> [Exercise details] Find the line containing "Mediatek G35 and". Reproduce it and every line after it up to the end of the records, exactly as written.

Dataset entries

══════════

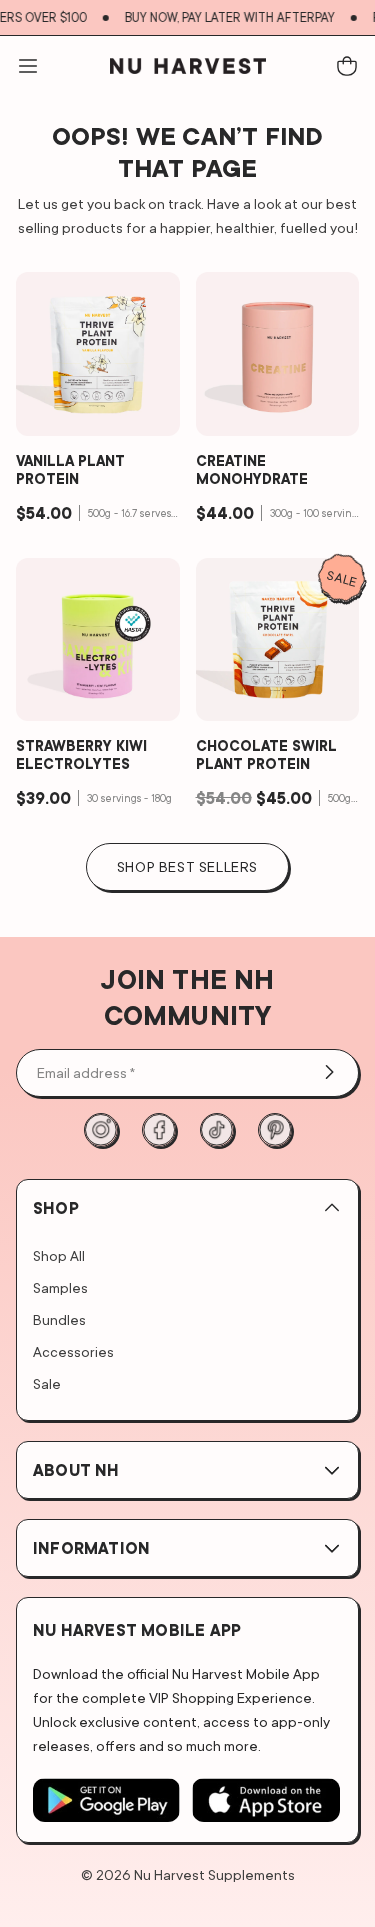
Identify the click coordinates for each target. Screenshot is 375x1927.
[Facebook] (159, 1130)
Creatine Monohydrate (252, 470)
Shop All (59, 1255)
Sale (47, 1383)
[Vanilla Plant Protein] (98, 354)
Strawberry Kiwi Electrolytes (81, 755)
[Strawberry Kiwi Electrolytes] (98, 640)
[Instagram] (101, 1130)
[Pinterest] (275, 1130)
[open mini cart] (347, 66)
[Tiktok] (217, 1130)
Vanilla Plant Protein (70, 470)
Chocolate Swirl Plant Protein (266, 755)
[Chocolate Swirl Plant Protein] (278, 640)
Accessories (73, 1351)
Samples (60, 1287)
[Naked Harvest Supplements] (188, 66)
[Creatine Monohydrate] (278, 354)
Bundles (59, 1319)
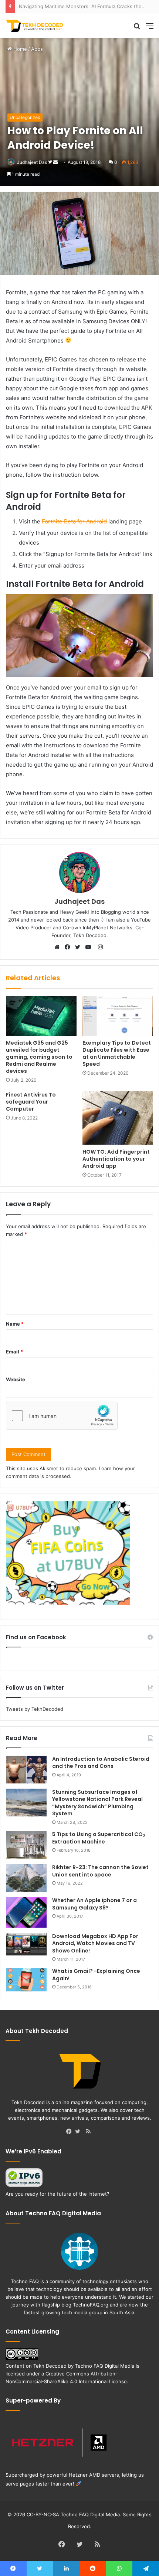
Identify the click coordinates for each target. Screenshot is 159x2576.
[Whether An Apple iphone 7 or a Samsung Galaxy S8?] (26, 1912)
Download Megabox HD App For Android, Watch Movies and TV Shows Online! (95, 1943)
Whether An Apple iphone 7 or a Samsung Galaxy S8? (94, 1904)
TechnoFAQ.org (90, 2305)
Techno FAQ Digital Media (104, 2366)
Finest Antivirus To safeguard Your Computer (31, 1101)
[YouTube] (89, 947)
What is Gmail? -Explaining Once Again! (96, 1974)
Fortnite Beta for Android (74, 521)
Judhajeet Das (32, 162)
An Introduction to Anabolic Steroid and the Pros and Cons (100, 1762)
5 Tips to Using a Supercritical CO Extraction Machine (98, 1838)
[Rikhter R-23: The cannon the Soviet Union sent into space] (26, 1878)
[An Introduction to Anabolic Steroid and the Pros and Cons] (26, 1769)
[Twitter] (79, 947)
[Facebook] (69, 947)
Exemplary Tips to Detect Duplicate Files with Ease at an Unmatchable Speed (116, 1053)
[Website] (58, 947)
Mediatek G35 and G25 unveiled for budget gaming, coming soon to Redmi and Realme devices (39, 1057)
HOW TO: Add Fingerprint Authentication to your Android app (116, 1159)
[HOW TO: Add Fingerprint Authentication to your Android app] (117, 1117)
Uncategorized (25, 117)
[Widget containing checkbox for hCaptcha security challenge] (62, 1416)
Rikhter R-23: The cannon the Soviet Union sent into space (100, 1871)
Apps (37, 49)
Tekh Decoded (50, 2366)
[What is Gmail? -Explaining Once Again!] (26, 1979)
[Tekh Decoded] (35, 26)
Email (14, 1352)
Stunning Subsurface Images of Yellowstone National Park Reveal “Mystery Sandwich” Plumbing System (97, 1803)
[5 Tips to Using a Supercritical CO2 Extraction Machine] (26, 1845)
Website (15, 1379)
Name (15, 1324)
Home (19, 49)
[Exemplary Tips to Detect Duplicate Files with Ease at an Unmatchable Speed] (117, 1016)
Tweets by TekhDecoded (34, 1709)
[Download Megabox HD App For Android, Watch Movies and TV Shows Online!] (26, 1944)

══════════

> [Solution to the exercise]
Mediatek G35 and G25 unveiled for budget gaming, coming soon to Redmi and Realme devices (39, 1057)
HOW TO: Add Fingerprint Authentication to your Android app (116, 1159)
[HOW TO: Add Fingerprint Authentication to your Android app] (117, 1117)
Uncategorized (25, 117)
[Widget containing checkbox for hCaptcha security challenge] (62, 1416)
Rikhter R-23: The cannon the Soviet Union sent into space (100, 1871)
Apps (37, 49)
Tekh Decoded (50, 2366)
[What is Gmail? -Explaining Once Again!] (26, 1979)
[Tekh Decoded] (35, 26)
Email (14, 1352)
Stunning Subsurface Images of Yellowstone National Park Reveal “Mystery Sandwich” Plumbing System (97, 1803)
[5 Tips to Using a Supercritical CO2 Extraction Machine] (26, 1845)
Website (15, 1379)
Name (15, 1324)
Home (19, 49)
[Exemplary Tips to Detect Duplicate Files with Ease at an Unmatchable Speed] (117, 1016)
Tweets by TekhDecoded (34, 1709)
[Download Megabox HD App For Android, Watch Movies and TV Shows Online!] (26, 1944)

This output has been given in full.